• Extracted information:
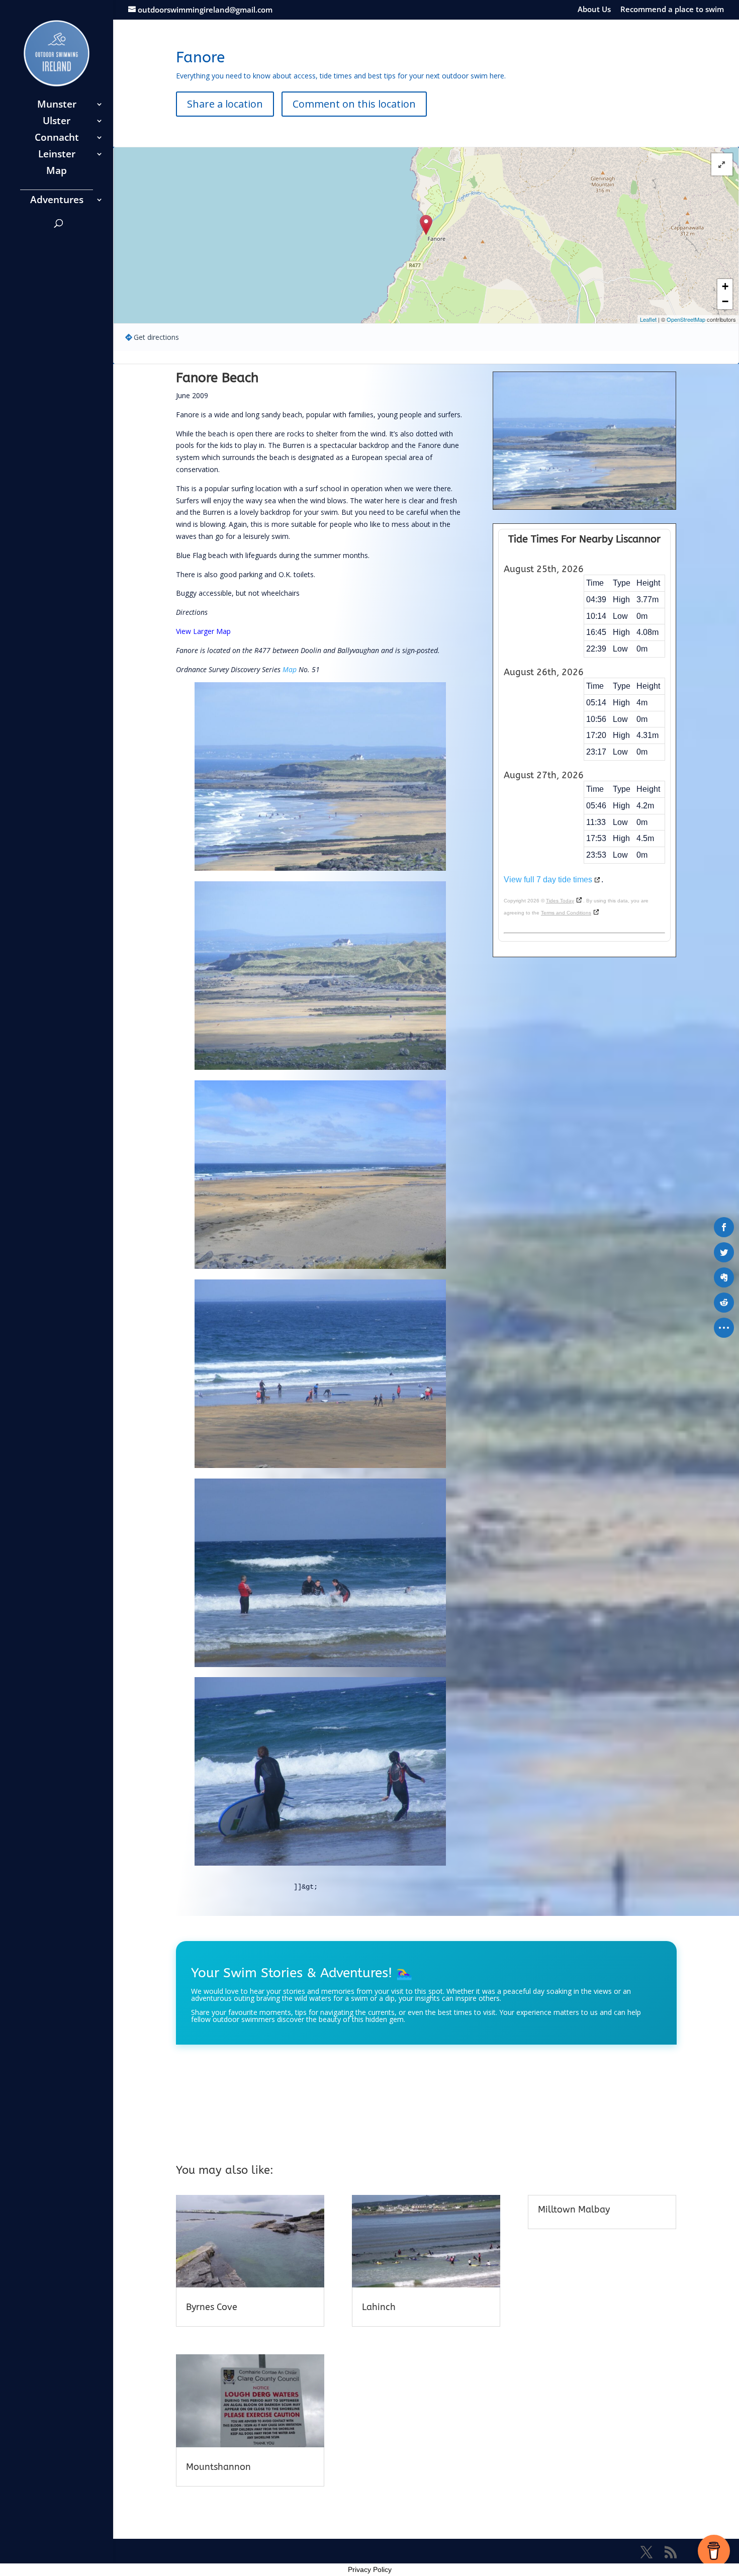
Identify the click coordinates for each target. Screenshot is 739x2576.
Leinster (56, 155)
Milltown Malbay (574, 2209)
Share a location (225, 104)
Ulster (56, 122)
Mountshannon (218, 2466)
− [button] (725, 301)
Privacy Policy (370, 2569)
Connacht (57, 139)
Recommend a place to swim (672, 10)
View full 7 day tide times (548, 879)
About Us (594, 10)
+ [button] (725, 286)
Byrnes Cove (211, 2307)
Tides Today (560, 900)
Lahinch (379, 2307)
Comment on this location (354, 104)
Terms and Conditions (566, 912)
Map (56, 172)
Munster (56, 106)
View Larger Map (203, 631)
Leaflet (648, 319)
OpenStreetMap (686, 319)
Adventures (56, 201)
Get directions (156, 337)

• Aim of the task:
Repeat only what runs from the first line of the records above to the line with "Leaflet (648, 319)", both included, word for word, minus the pictures.

• Answer section:
Identify the click coordinates for each target. Screenshot is 739x2576.
Leinster (56, 155)
Milltown Malbay (574, 2209)
Share a location (225, 104)
Ulster (56, 122)
Mountshannon (218, 2466)
− [button] (725, 301)
Privacy Policy (370, 2569)
Connacht (57, 139)
Recommend a place to swim (672, 10)
View full 7 day tide times (548, 879)
About Us (594, 10)
+ [button] (725, 286)
Byrnes Cove (211, 2307)
Tides Today (560, 900)
Lahinch (379, 2307)
Comment on this location (354, 104)
Terms and Conditions (566, 912)
Map (56, 172)
Munster (56, 106)
View Larger Map (203, 631)
Leaflet (648, 319)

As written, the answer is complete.